Frustration about coming out and some anger at not being able to lead their lives the way they felt they should be able to is talked about. Suicides are mentioned and the pain of not being able to live openly is obvious. One man went to his family doctor and told him he was homosexual and ended up being sent to a doctor who practiced aversion therapy. The patient was smart enough to know that this doctor was a fraud and left, but he still suffered bouts of depression for years.
Except for an awareness of who they are and who they have become, there didn’t seem to be much of a change in outlook or understanding from either their families or communities. Many of these men are wary of the gay community and the stereotypical gay man. They don’t understand camping and dishing or radical activism like ACT-UP. Some of them said they would become activists if necessary, but they preferred to stay in the background.
Coming of Age Between the Mid-1970s and 1980s:
This era saw major mass-media attention in print and on television. One of the main events was Anita Bryant’s campaign to repealing a gay rights ordinance in Florida. The were the Stonewall Riots in New York City and several major motion pictures came out with strong gay and lesbian images. Interestingly enough, in the introduction Fellows relates the story of Minnie, who was an old maid in very manly dress. You can just bet you bottom dollar that Minnie was as confused as the young men in these stories. I can witness that by mentioning my own self-sufficient, farmer aunt who came out at 66, found a partner and now lives in Taos, New Mexico with a pack of lesbians.

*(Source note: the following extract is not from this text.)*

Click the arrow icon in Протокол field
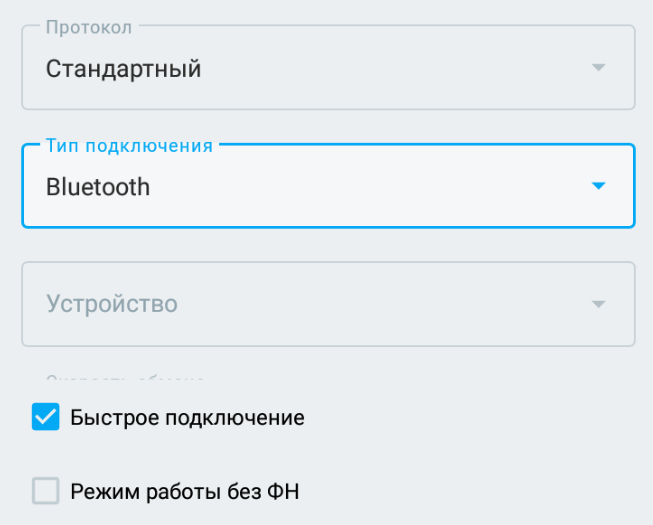This screenshot has height=525, width=653. point(598,68)
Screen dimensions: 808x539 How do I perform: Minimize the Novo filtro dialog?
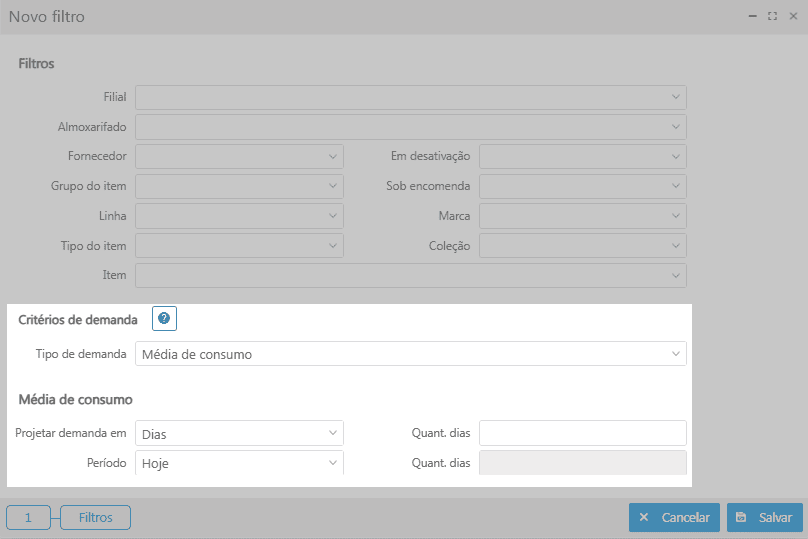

Many of these men left the farms to make lives for themselves in urban areas while still retaining that sense of belonging on a farm. Will Fellows writes that men who have moved into cities and urban areas have been “informed by a hard-working, persistent passion to be productive and nurturing. There is mention of AIDS and deaths of friends. Some men who now live in cities said they would return home if the were stricken with the disease. They would be back with people who would care for them, no matter what.
Fellows goes on to say that he “sees the Gay Farm Boys Project as “something of a tribute to the lives of boys who come to discover that, however much they have a sense of belonging on the farm, something fundamental in their natures makes misfits of them.” It seems to me that many of these men were more like hybrid ears of corn growing up in their predictable mid-western fields.
I would recommend this book to anyone who is gay and grew up on a farm, anyone that knows someone who is gay that grew up on a farm or anyone who wants a clearer understanding of gay culture. (University of Wisconsin Press, ISBN: 0-299-15080-1).